EXTRACTED MATERIAL:
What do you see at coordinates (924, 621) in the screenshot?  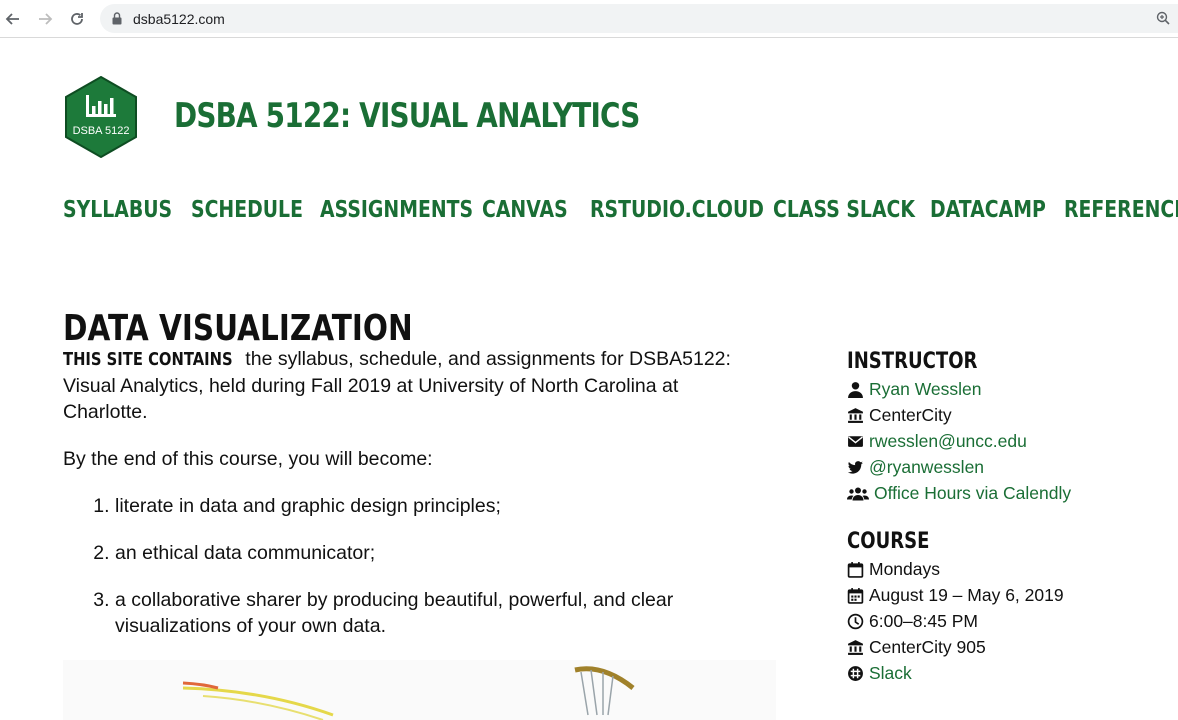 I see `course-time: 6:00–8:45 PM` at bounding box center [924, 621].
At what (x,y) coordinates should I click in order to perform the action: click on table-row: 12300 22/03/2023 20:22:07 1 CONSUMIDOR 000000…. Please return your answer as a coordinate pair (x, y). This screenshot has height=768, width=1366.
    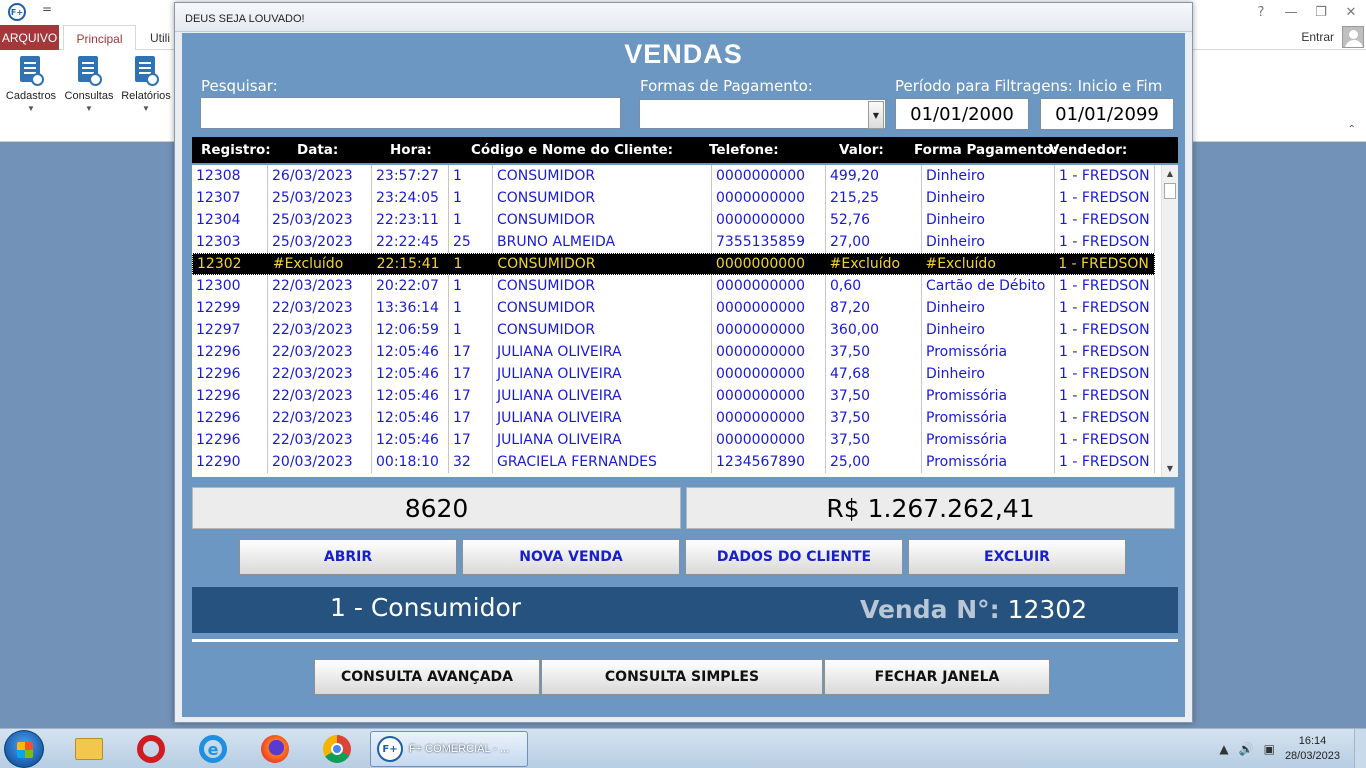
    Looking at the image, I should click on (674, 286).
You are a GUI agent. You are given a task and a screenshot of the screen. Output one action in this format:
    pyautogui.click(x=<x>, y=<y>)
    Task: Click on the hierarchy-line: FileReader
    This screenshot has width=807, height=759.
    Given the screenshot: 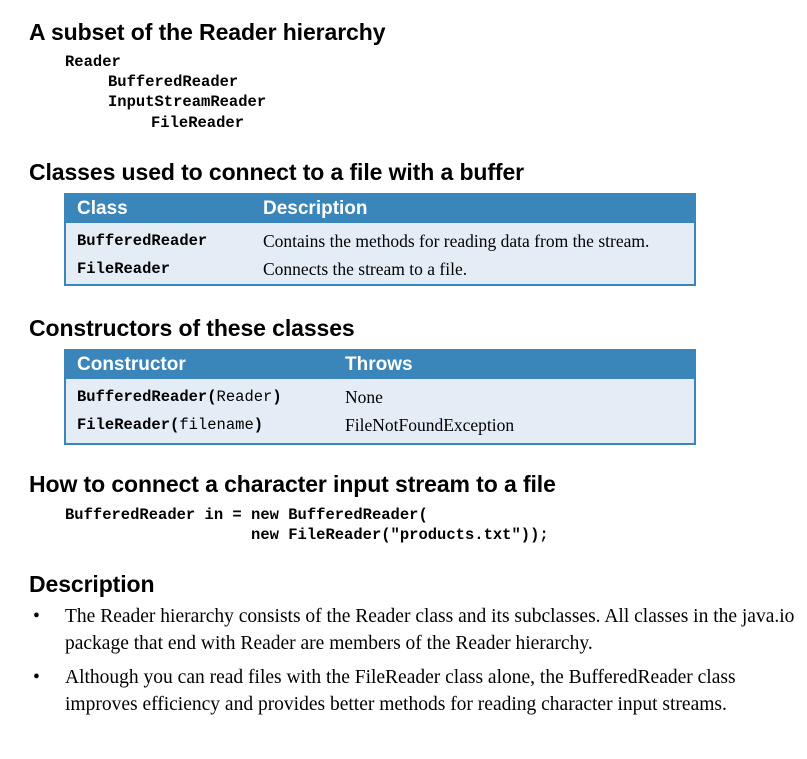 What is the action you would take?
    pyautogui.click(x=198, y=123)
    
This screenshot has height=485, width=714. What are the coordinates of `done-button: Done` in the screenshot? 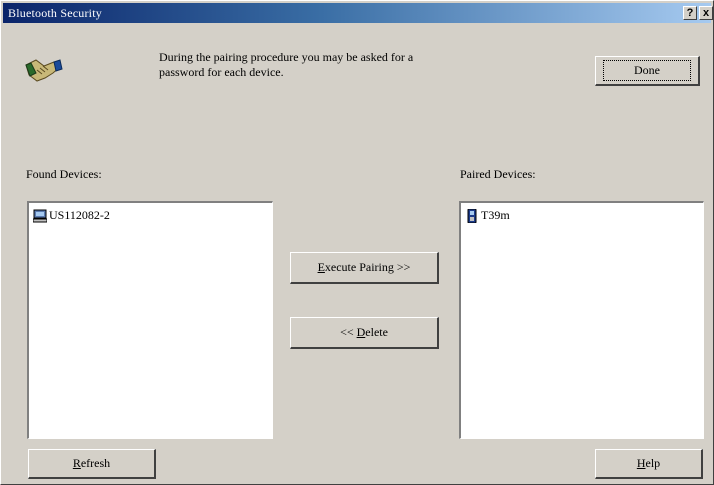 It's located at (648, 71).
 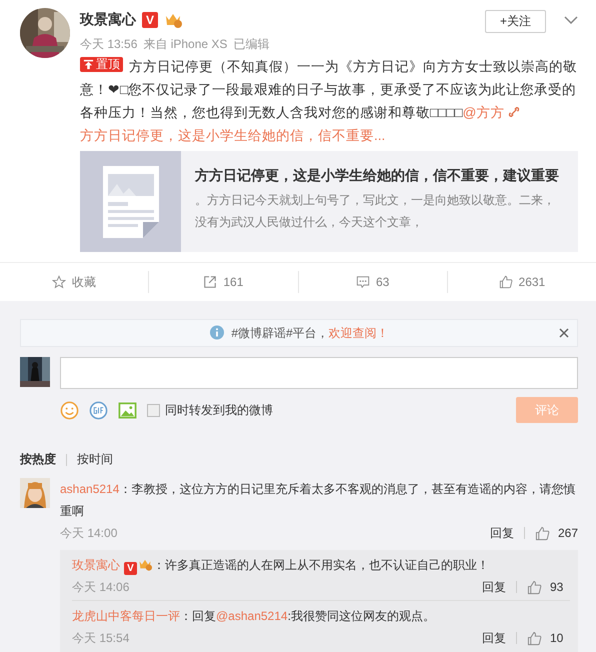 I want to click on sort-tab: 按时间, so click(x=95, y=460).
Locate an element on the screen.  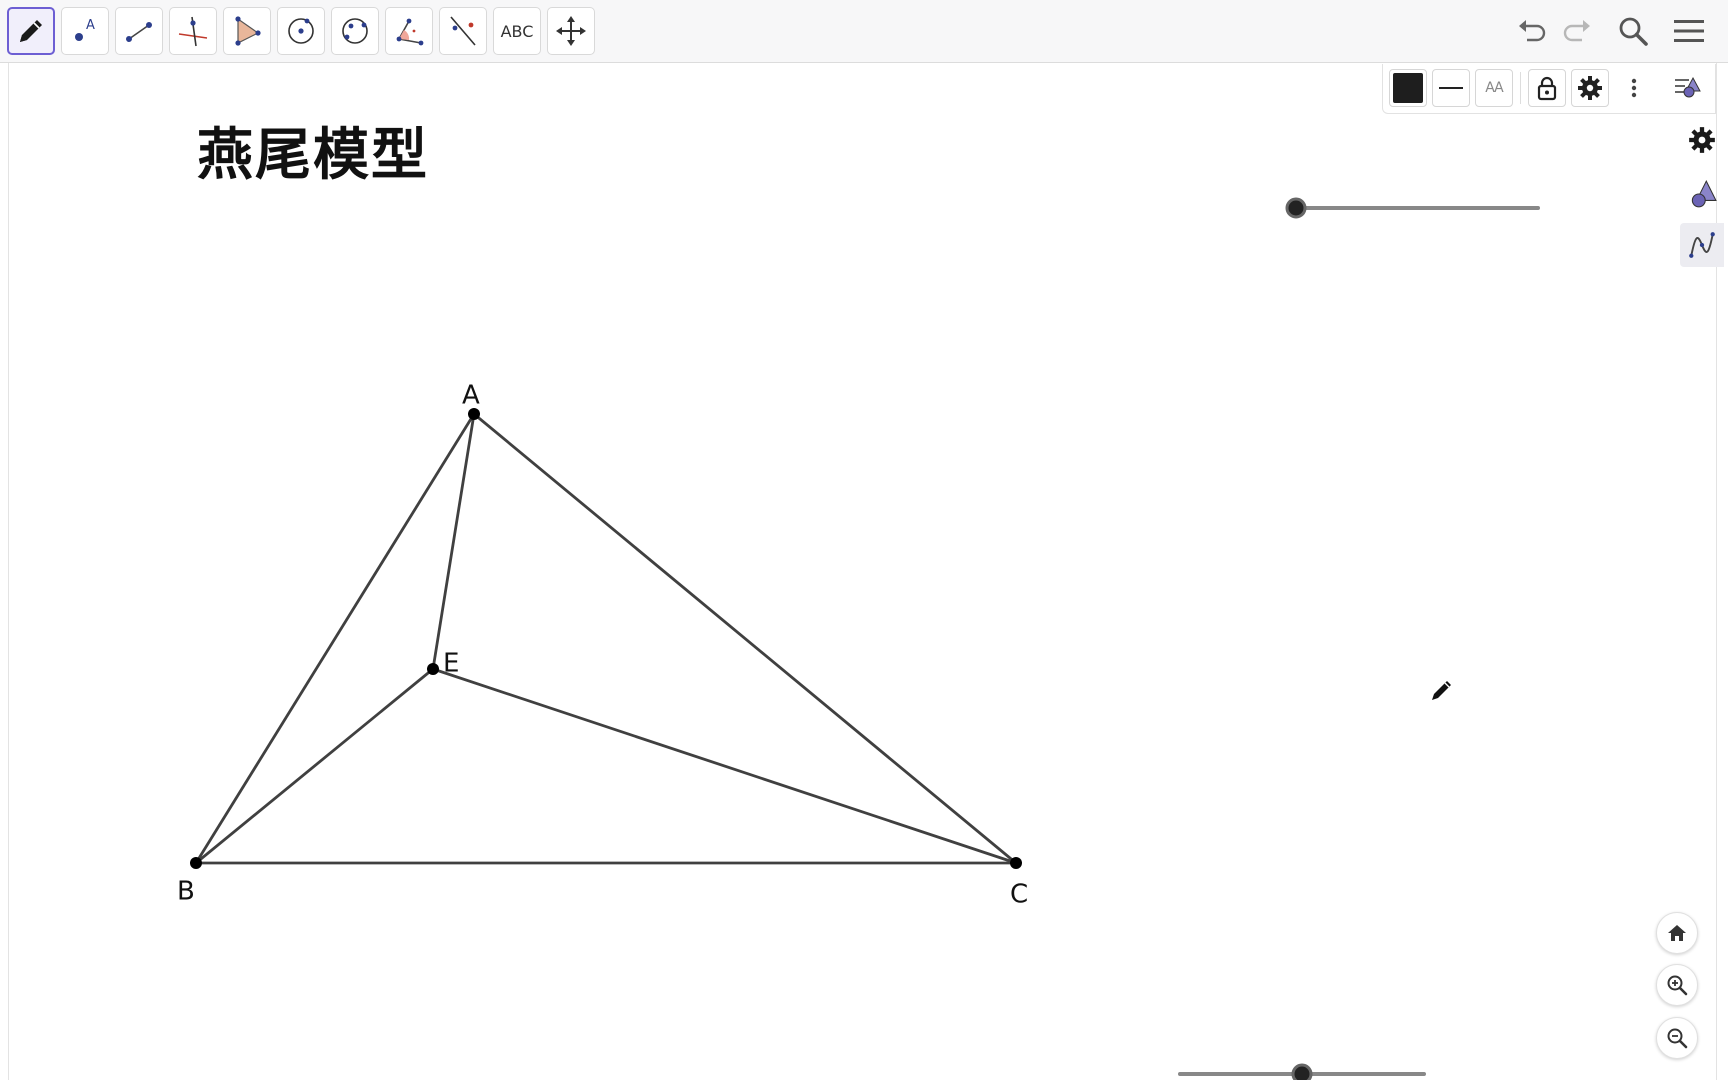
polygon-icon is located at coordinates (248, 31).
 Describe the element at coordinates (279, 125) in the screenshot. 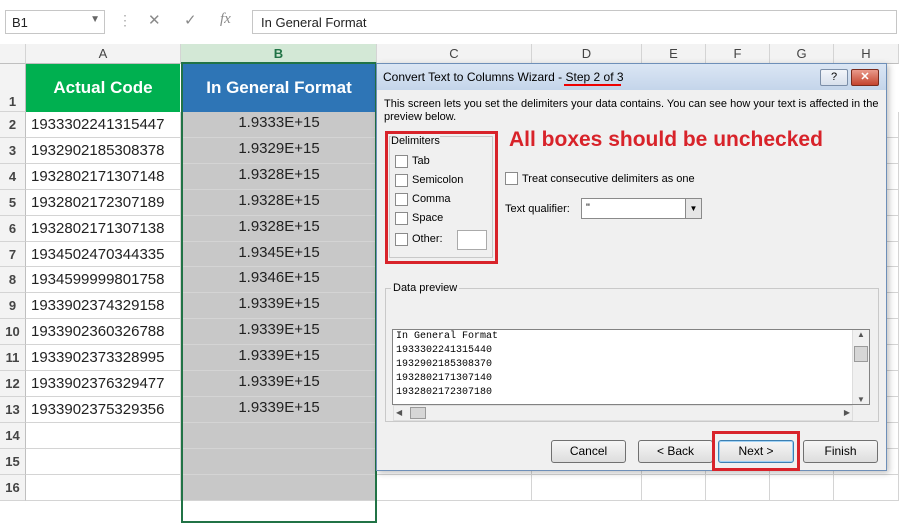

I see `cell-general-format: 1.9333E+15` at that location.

WHAT TO DO: Please copy out word for word everything in the material above from the line containing "At what (x,y)" down to the line containing "Looking at the", including both of those lines. Leave the pictures out of your copy.

TASK SOLUTION:
At what (x,y) coordinates should I click in order to perform the action: click on table-row: 12300 22/03/2023 20:22:07 1 CONSUMIDOR 000000…. Please return your answer as a coordinate pair (x, y). This screenshot has height=768, width=1366.
    Looking at the image, I should click on (674, 286).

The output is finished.